The study, published Monday in Annals of Internal Medicine, compared the accuracy of digital and film mammograms received by 300,000 women aged 40 to 79 in community medical practices between 2000 and 2006; it found that the screening tests performed equally well among these women as a group. However, the study also found that digital mammograms were better at detecting estrogen receptor-negative tumors and cancers in women with extremely dense breasts, both of which are more common in younger women. The study was performed by the National Cancer Institute-funded Breast Cancer Surveillance Consortium.
In contrast with an earlier study that suggested film mammograms perform better for older women, the study found that digital mammography performs equally as well as film mammograms for that group.
“If you are under 50, you should probably have digital,” said Dr.

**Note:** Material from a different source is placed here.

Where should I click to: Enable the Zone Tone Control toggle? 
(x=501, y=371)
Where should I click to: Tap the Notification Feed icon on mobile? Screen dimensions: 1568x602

Karla Kerlikowske, a professor at the University of California, San Francisco, and lead author of the study. “If you are over 50, either one would be fine. If someone goes to a clinic and all they have is film, that’s fine. If all they have is digital, that’s fine, too.”
Although the two types of cancer screens perform equally well for most women overall, digital mammograms, which are reimbursed at a higher rate by Medicare and private insurers, have taken over the industry. Earlier this year, iWatch News showed how manufacturers of the digital test equipment used political influence and direct advertising aimed at women to secure increased Medicare reimbursement rates. Those increased reimbursement rates fueled the industry transition to digital mammography despite a lack of science proving the new technology was better for older women.
The iWatch News investigation examined Medicare claims data from 2003 to 2005, and found that digital mammograms increased the cost of breast cancer screening for older women by more than $350 million over that time period.
Speaking about the increased cost of digital mammograms, Kerlikowske said her study did not take cost into account. “That is another thing altogether,” she said.
An accompanying Breast Cancer Surveillance Consortium study published in the same issue of Annals of Internal Medicine found that in 10 years of annual mammograms, more than half of all women without breast cancer will be called back at least once for more testing, and about one in 12 will be referred for a biopsy. Screening every other year for 10 years, however, lowered the rate of false positives by almost a third. Among women who were diagnosed with cancer, the study found that those screened every other year were not significantly more likely to be diagnosed with late-stage cancer than those screened yearly.
“We hope that if women know what to expect with screening, they’ll feel less anxiety if — or when — they are called back for more testing,” said Rebecca Hubbard, the lead author of the study. “In the vast majority of cases, this does not mean they have cancer.”